**DIRECTION:**
Count the lines in the data below that contain the word "screenshot", and reply with the number alone.

**RECORDS PROVIDED:**

——————

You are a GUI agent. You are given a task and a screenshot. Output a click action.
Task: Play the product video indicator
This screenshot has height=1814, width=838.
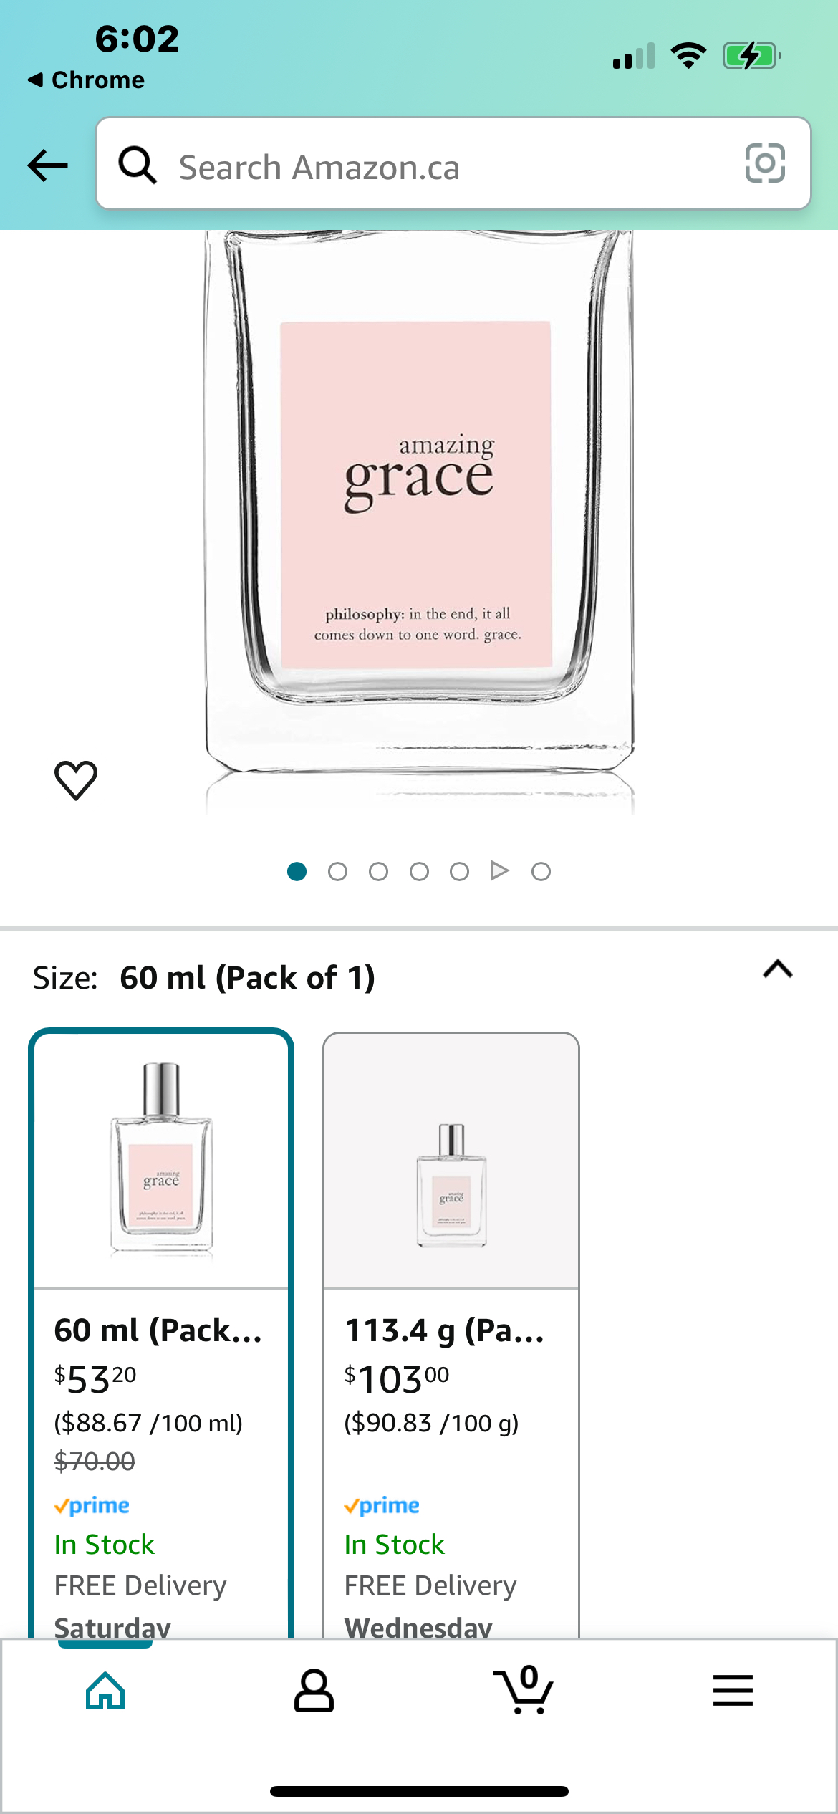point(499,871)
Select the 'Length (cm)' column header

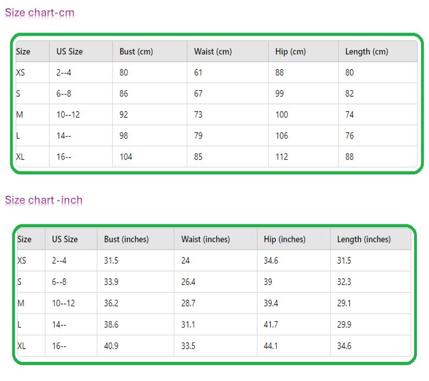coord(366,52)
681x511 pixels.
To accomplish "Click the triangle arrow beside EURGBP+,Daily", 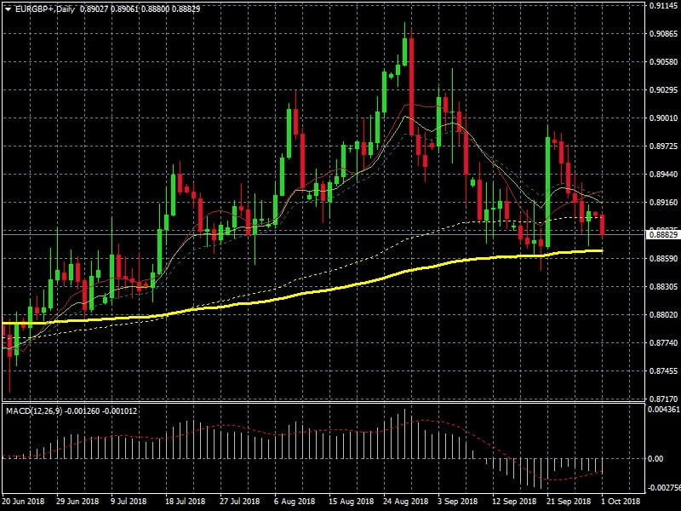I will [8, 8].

——————

**WRITTEN RESPONSE:**
2